Sawdust is most commonly generated when working with wood, whether it be sanding, sawing, or routing. Uncommonly, sawdust exposure can come from sweeping dust off old furniture, which may have sawdust particles inside. Occupations at higher risk include carpenters, construction workers, shipbuilding workers, cleaning or maintenance staff (sawdust generation or reintroduction), and workers in logging, sawmills, furniture, and cabinet making.

When the dust is inhaled, it is deposited in the nose, throat, and other airways. The amount of dust deposited within the airways depends on the size, shape, and density of the dust particles and the strength (turbulence and velocity) of the air-flow. Particles with a diameter larger than 5 μm (inspirable particles) are deposited almost completely in the nose, whereas particles 0.5 to 5 μm in diameter (respirable particles) are deposited in the lower airways (IARC 1981, 1995).

Wood dust usually is measured as the concentration of airborne dust, by particle size distribution, by type of wood, and by other characteristics of wood. Total airborne dust concentration is reported as mass per unit volume (usually milligrams of dust per cubic meter of air). Wood dust generally is collected by a standard gravimetric method, whereby a sampling pump is used to collect a known volume of air through a special membrane filter contained in a plastic cassette. Some sampling studies reported that the particle size distribution varied according to the woodworking operation, with sanding producing smaller particles than sawing, but others found no consistent differences (IARC 1995). The majority of the wood-dust mass was reported to be contributed by particles larger than 10 μm in aerodynamic diameter; however, between 61% and 65% of the particles by count measured between 1 and 5 μm in diameter (IARC 1995).

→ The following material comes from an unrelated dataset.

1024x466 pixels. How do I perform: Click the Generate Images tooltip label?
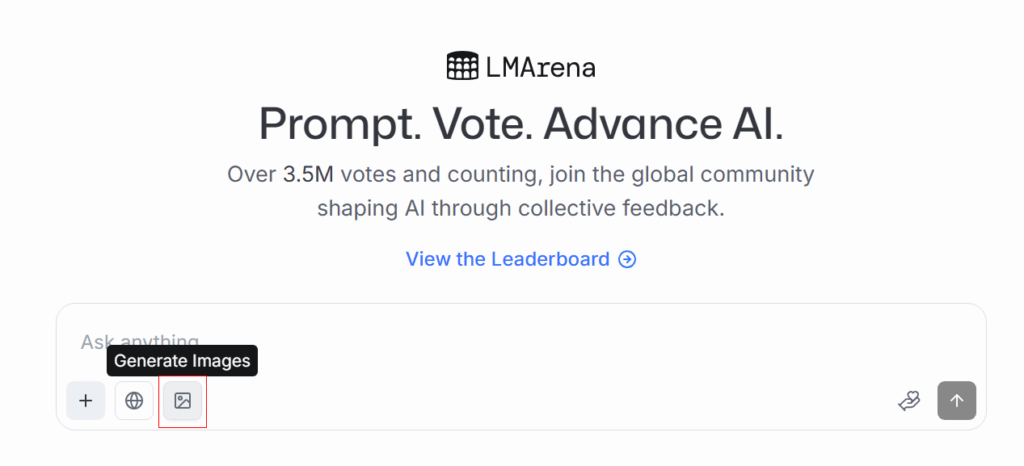coord(182,361)
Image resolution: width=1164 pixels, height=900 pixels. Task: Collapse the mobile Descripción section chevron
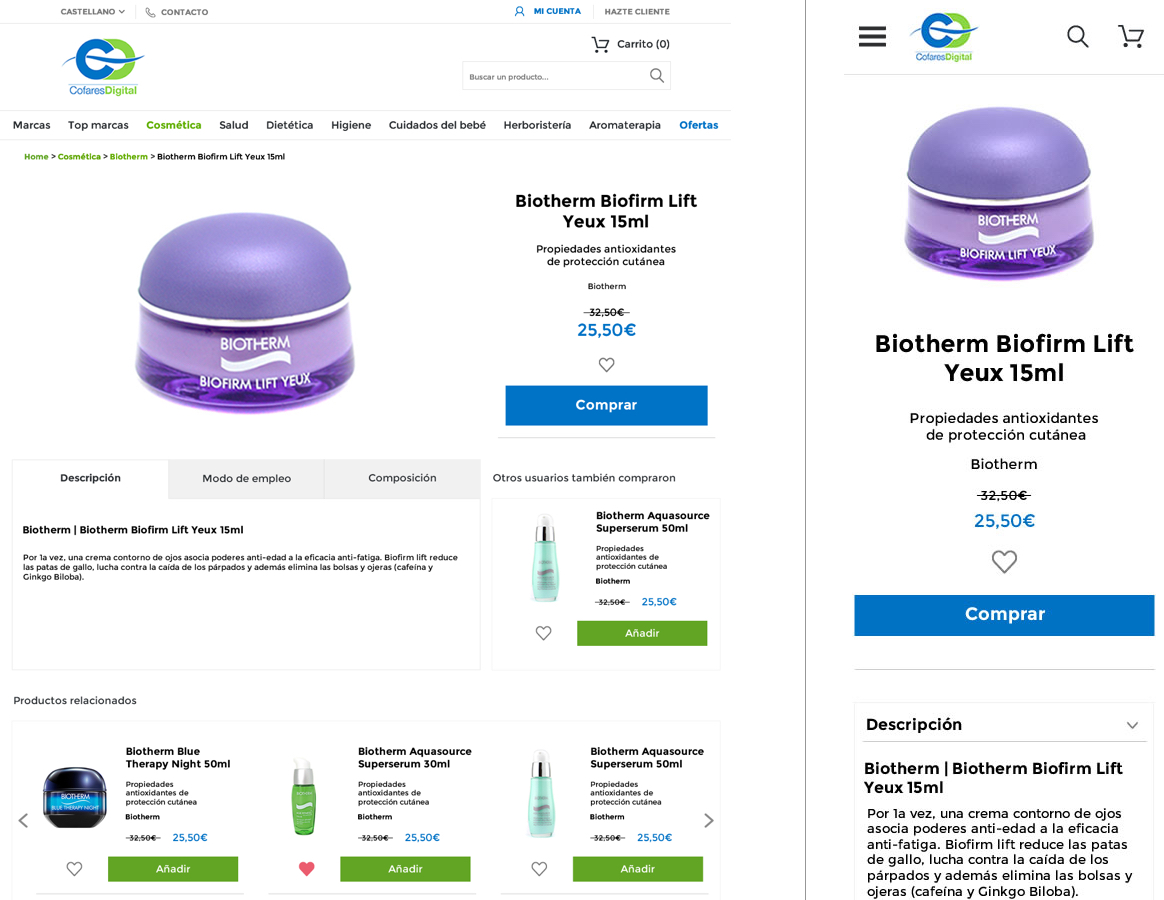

=== Handling of compost ===
Exposure to wood dust also occurs through handling of compost containing wood dust. One study measured dust concentrations resulting from handling of compost material consisting of successive layers of chopped leaves, bark, and wood; visible clouds of fine particles were easily generated when the compost material was agitated. The reported background concentration of respirable dust sampled upwind of the compost pile was 0.32 mg/m3. During loading and unloading of compost, samplers in the breathing zone detected inspirable dust at 0.74 mg/m3 and respirable dust at 0.42 mg/m3. Samples collected directly from the visible clouds of particles generated by compost agitation contained inspirable dust at 149 mg/m3 and respirable dust at 83 mg/m3 (Weber et al. 1993).

=== Workers ===

The National Occupational Exposure Survey (conducted from 1981 to 1983) estimated that nearly 600,000 workers were exposed to woods (NIOSH 1990). Teschke et al. (1999) analyzed 1,632 measurements of personal time-weighted-average airborne wood-dust concentrations in 609 establishments on 634 inspection visits that were reported to the Occupational Safety and Health Administration Integrated Management Information System between 1979 and 1997. Exposures ranged from less than 0.03 to 604 mg/m3, with an arithmetic mean of 7.93mg/m and a geometric mean of 1.86mg/m. Exposure levels decreased significantly over time; the unadjusted geometric mean was 4.59 mg/m3 in 1979 and 0.14 mg/m3 in 1997. As per the 15th Report on Carcinogens by National Toxicology Program, US published in 2021, occupations with high exposure to wood dust included sander in the transportation equipment industry (unadjusted geometric mean = 17.5 mg/m3), press operator in the wood products industry (12.3 mg/m3), lathe operator in the furniture industry (7.46 mg/m3), and sander in the wood cabinet industry (5.83 mg/m3). High exposures occurred in the chemical, petroleum, rubber, and plastics products industries, in sanding, pattern making, and mill and saw operations. The lowest exposures occurred in industrial pattern-making facilities, paper and paperboard mills, schools and institutional training facilities, and veneer and plywood mills.

=== Dusty process ===

Use of hand-held electric sanders has been identified as a particularly dusty process that leads to dust exposure. Wood-dust concentrations vary with type of dust extraction, amount of wood removed, and type of sander (Thorpe and Brown 1994). For electric belt sanders used to sand dowels, total dust concentrations ranged from 0.22 mg/m with external dust extraction to 3.74 mg/m without extraction, and concentrations of respirable dust ranged from 0.003 mg/m3 with extraction to 0.936 mg/m3 without extraction. Rotary sanders tested with flat wood samples produced total dust concentrations ranging from 0.002 mg/m3 with extraction to 0.699 mg/ m3 without extraction; concentrations of respirable dust ranged from 0.001 mg/m3 with extraction to 0.088 mg/m3 without extraction. Comparable decreases in dust concentration had been observed when dust extraction was used with electrical orbital sanders.

== Potential hazards ==

Both the skin and respiratory system can become sensitized to wood dust. When a person becomes sensitized to wood dust, he or she can suffer severe allergic reactions (such as asthma or dermatitis) after repeated exposure or exposure to lower concentrations of the dust.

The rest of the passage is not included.